What you will do: Each line of data below must be printed exactly as written, with any pictures removed.

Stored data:
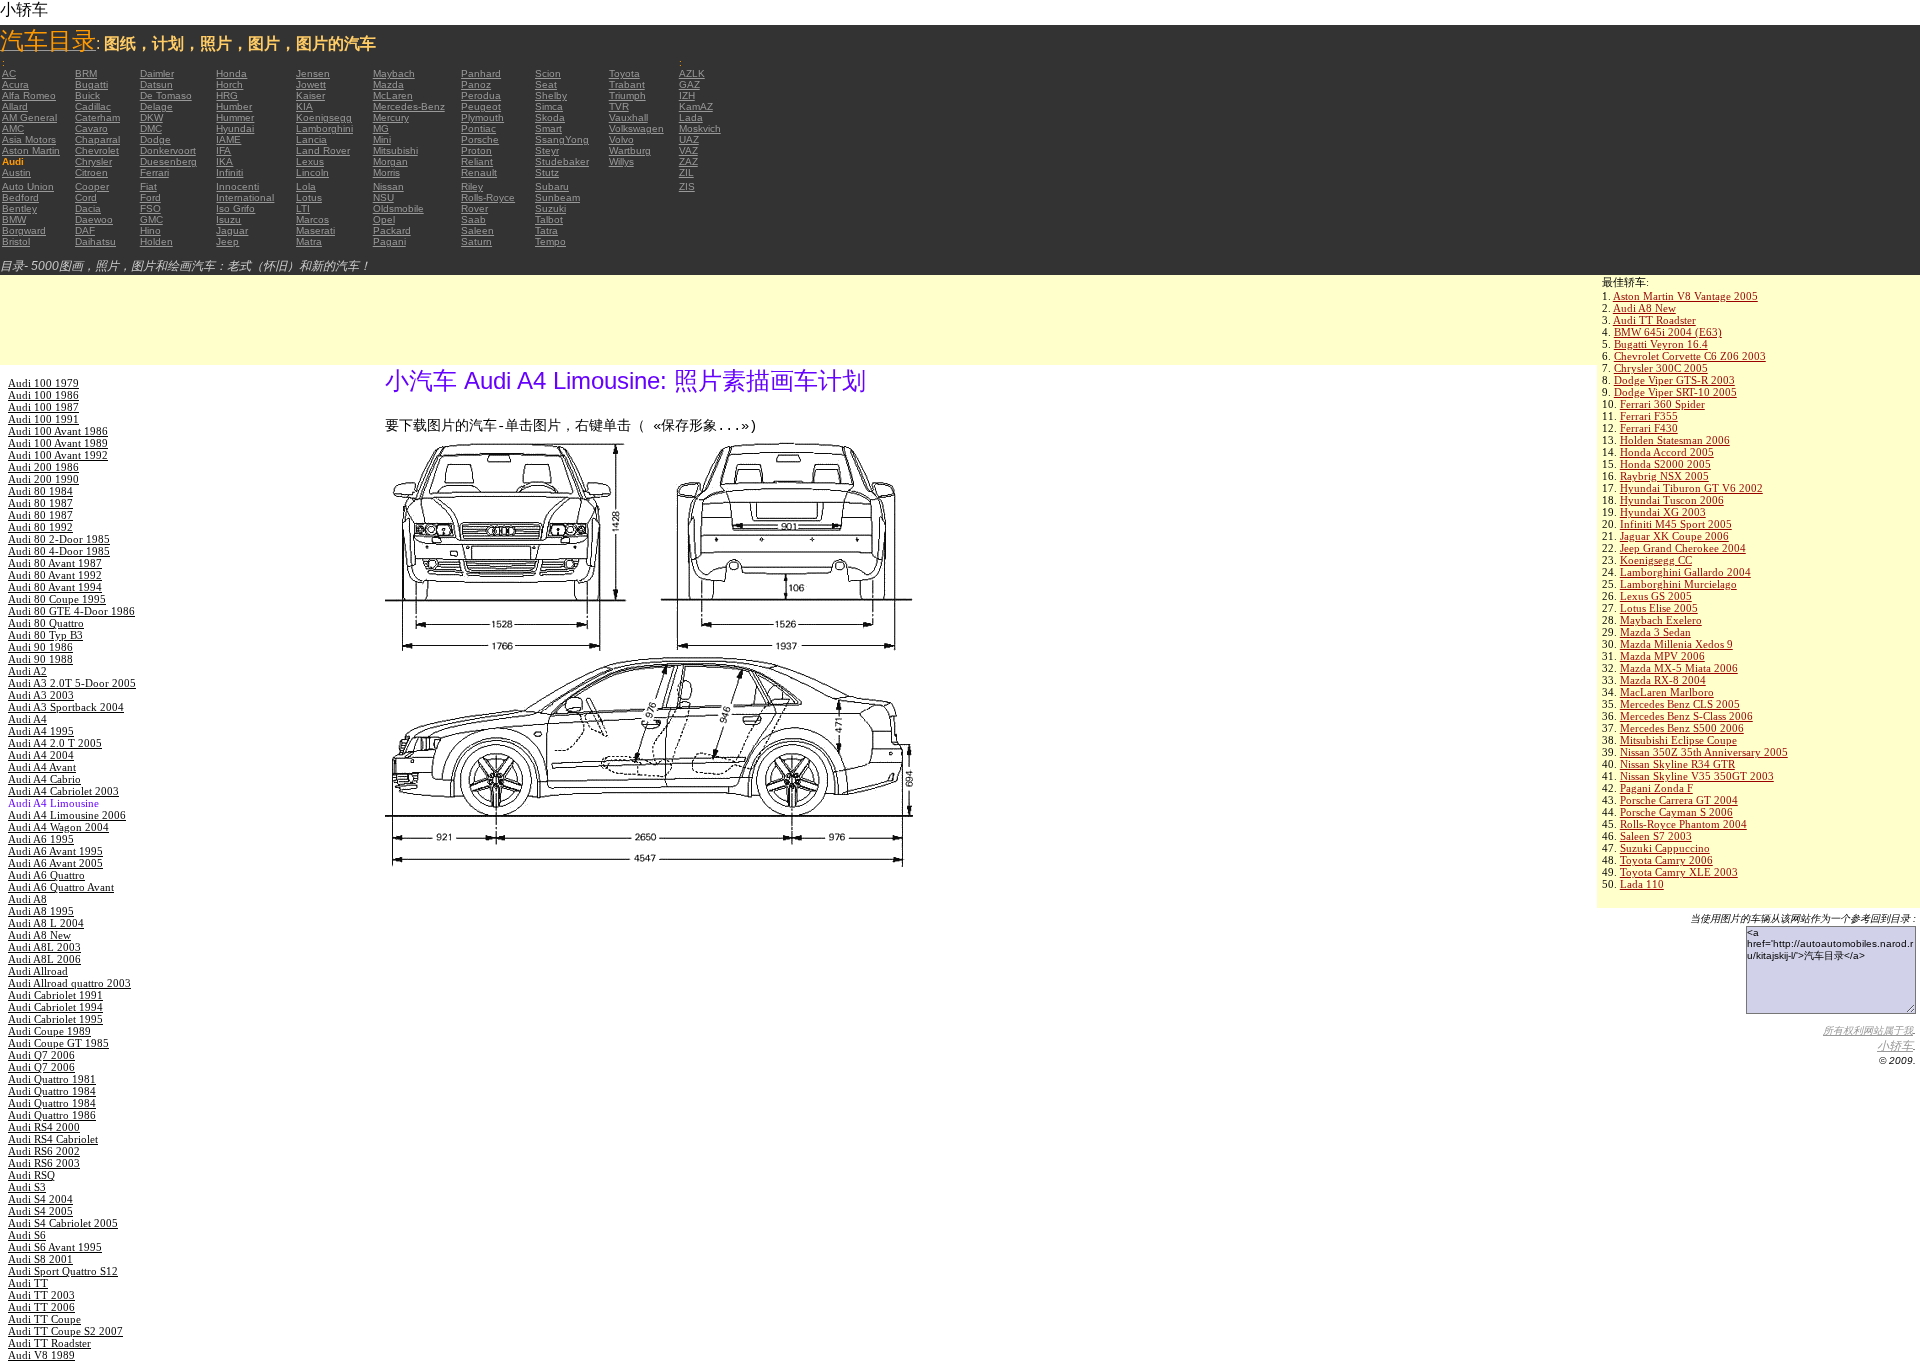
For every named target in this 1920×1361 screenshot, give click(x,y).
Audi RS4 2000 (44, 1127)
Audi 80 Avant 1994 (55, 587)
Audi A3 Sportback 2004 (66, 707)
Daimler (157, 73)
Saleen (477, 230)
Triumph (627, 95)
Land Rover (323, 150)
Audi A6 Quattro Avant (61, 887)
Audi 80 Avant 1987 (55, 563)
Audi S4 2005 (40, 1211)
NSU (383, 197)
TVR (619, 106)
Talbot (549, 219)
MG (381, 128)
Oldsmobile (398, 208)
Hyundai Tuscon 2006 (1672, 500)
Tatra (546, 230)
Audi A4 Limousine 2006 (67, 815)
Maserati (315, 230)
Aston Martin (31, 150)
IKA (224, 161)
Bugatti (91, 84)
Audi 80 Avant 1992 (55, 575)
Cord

Solution to this task:
For every named target in this 1920×1361 screenshot, give click(x,y).
Audi RS4 2000 (44, 1127)
Audi 80 Avant 1994 (55, 587)
Audi A3 Sportback 2004 (66, 707)
Daimler (157, 73)
Saleen (477, 230)
Triumph (627, 95)
Land Rover (323, 150)
Audi A6 Quattro Avant (61, 887)
Audi 80 Avant 1987 (55, 563)
Audi S4 2005 (40, 1211)
NSU (383, 197)
TVR (619, 106)
Talbot (549, 219)
MG (381, 128)
Oldsmobile (398, 208)
Hyundai Tuscon 2006 (1672, 500)
Tatra (546, 230)
Audi A4 Limousine 2006 (67, 815)
Maserati (315, 230)
Aston Martin (31, 150)
IKA (224, 161)
Bugatti (91, 84)
Audi 80 Avant 1992 (55, 575)
Cord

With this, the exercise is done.